Hilton's loyalty to employees pays off
By Jeannine DeFoe
Bloomberg News Service
BEVERLY HILLS, Calif. Hilton Hotels Corp. Chief Executive Stephen Bollenbach's decision to resist firing workers after the September terrorist attacks is helping the third-largest hotel company now that travel is rebounding.
Hilton has the staff it needs to avoid alienating customers with poor service at a time hotels are filling back up, investors said. As a result, the Beverly Hills, Calif.-based company's shares have outperformed Marriott International Inc. and Starwood Hotels & Resorts Worldwide Inc. on expectations it can grab market share from competitors.
"Some of the chains that were forced to have massive layoffs will probably be caught off-guard," said Fran Allen, leisure analyst for the Amsouth Funds, which own 1 million Hilton shares. "They were the only ones after Sept. 11 that said they weren't changing anything."
Bollenbach stood apart from his rivals in September when he said travel would rebound in 12 weeks. He was so sure of his prediction that he boosted the company's capital-spending budget for 2002 to $290 million from $250 million, and limited layoffs. Hilton ended 2001 with 3.8 percent fewer workers than in 2000, while Marriott had 8.5 percent fewer workers and Starwood had 11 percent fewer.
The 59-year-old CEO's predictions are being proved right. Revenue per room, a measure of average occupancy and room rates, will rise 3 percent this year, PricewaterhouseCoopers said this month, revising its earlier forecast of a 0.2 percent decline. When Bollenbach made his call, revenue per room was down as much as 37 percent from a year earlier.
Holding the line on job cuts has come at a cost. Hilton's profit margin in the first quarter is estimated to be 25 percent, compared with 24 percent for Starwood, according to UBS Warburg analyst Keith Mills. That's down from 41 percent over the past three quarters for Hilton, and from 36 percent for Starwood.
At least one investor thinks Bollenbach should have cut deeper. "You're seeing a rebound, but not as strong as you need to get back to levels prior to Sept. 11," said Mark Foster, chief investment officer for Kirr Marbach & Co., which owns 580,000 Hilton shares.
But Bollenbach is convinced he was correct.
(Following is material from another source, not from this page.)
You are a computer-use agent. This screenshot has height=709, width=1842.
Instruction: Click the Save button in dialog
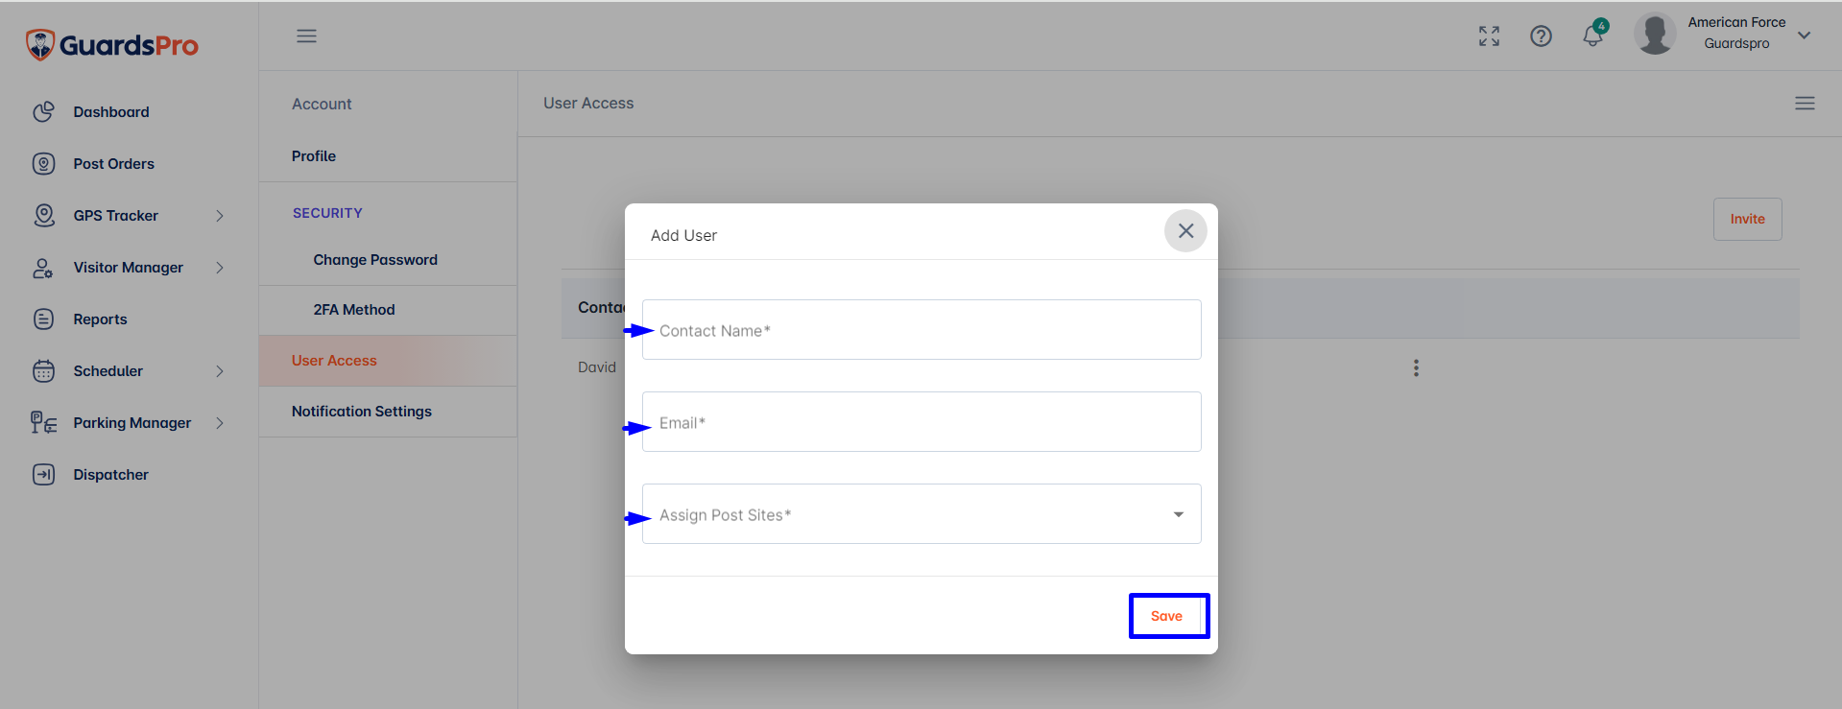(x=1167, y=616)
Sitting in his second-floor office of the company's flagship Waldorf-Astoria hotel in Manhattan, he derided competitors for what he said was shortsighted planning.
"The other guys were ready to dump their employees overnight," he said, as an artificial fireplace glowed in the office he inherited from Chairman Barron Hilton. "We're not going to destroy people's lives based on a few weeks business interruption."
What has been tougher than filling rooms is raising prices, he said. "This hotel is full of business travelers," he said. "What we're lacking is the ability to sell that extra 100 rooms at a higher level. When you don't have demand from your highest-paying customers, it's tough to raise rates."
About 40 percent of Hilton's business comes from independent business travelers, who usually pay the highest room rates, said spokesman Marc Grossman. That business hasn't fully recovered to year-earlier levels.